**TASK OBJECTIVE**
Reproduce the whole page on Kafka message deletion, word for word.

Question 28 · Section 15

How are old messages deleted from a Kafka topic

Kafka deletes old messages by segment when they become older than the configured retention period (for cleanup.policy=delete; for compact — deletion is based on the existence of...

Language versions: English Russian Ukrainian

Junior Level

Simple Definition

Kafka deletes old messages by segment when they become older than the configured retention period (for cleanup.policy=delete; for compact — deletion is based on the existence of newer values for the same key). Not one message at a time, but whole files (segments).

Analogy

Imagine a cabinet with folders. Each day gets a new folder. When a folder is older than 7 days, you throw it away entirely, not individual documents from it. This is faster and simpler.

Segment Visualization

Topic "orders", log.segment.bytes = 1GB:

[Segment 0] [Segment 1] [Segment 2] [Segment 3] [Active]
1GB         1GB         1GB         1GB         300MB
offsets:    offsets:    offsets:    offsets:    offsets:
0-500000    500001-     1000001-    1500001-    2000001-
            1000000     1500000     2000000     (writing)

**DATASET SECTION**
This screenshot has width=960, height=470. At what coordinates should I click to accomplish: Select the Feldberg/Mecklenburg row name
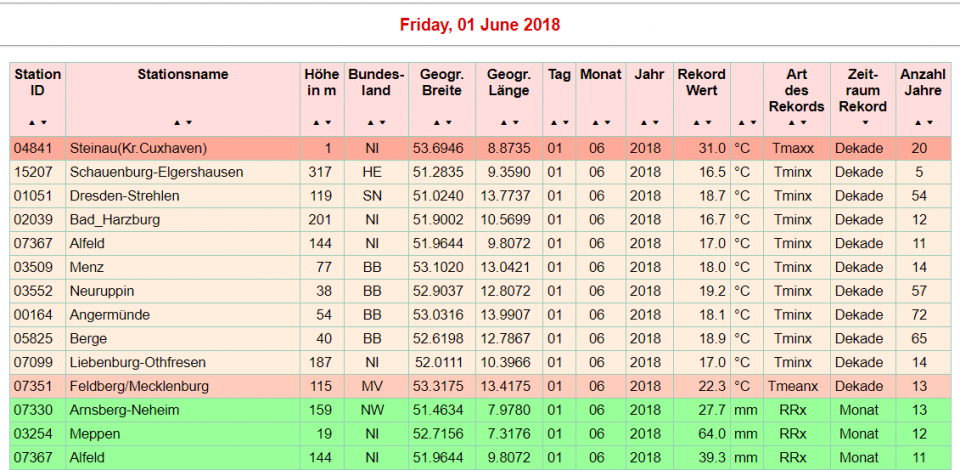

**FULL OUTPUT**
Question 28 · Section 15

How are old messages deleted from a Kafka topic

Kafka deletes old messages by segment when they become older than the configured retention period (for cleanup.policy=delete; for compact — deletion is based on the existence of...

Language versions: English Russian Ukrainian

Junior Level

Simple Definition

Kafka deletes old messages by segment when they become older than the configured retention period (for cleanup.policy=delete; for compact — deletion is based on the existence of newer values for the same key). Not one message at a time, but whole files (segments).

Analogy

Imagine a cabinet with folders. Each day gets a new folder. When a folder is older than 7 days, you throw it away entirely, not individual documents from it. This is faster and simpler.

Segment Visualization

Topic "orders", log.segment.bytes = 1GB:

[Segment 0] [Segment 1] [Segment 2] [Segment 3] [Active]
1GB         1GB         1GB         1GB         300MB
offsets:    offsets:    offsets:    offsets:    offsets:
0-500000    500001-     1000001-    1500001-    2000001-
            1000000     1500000     2000000     (writing)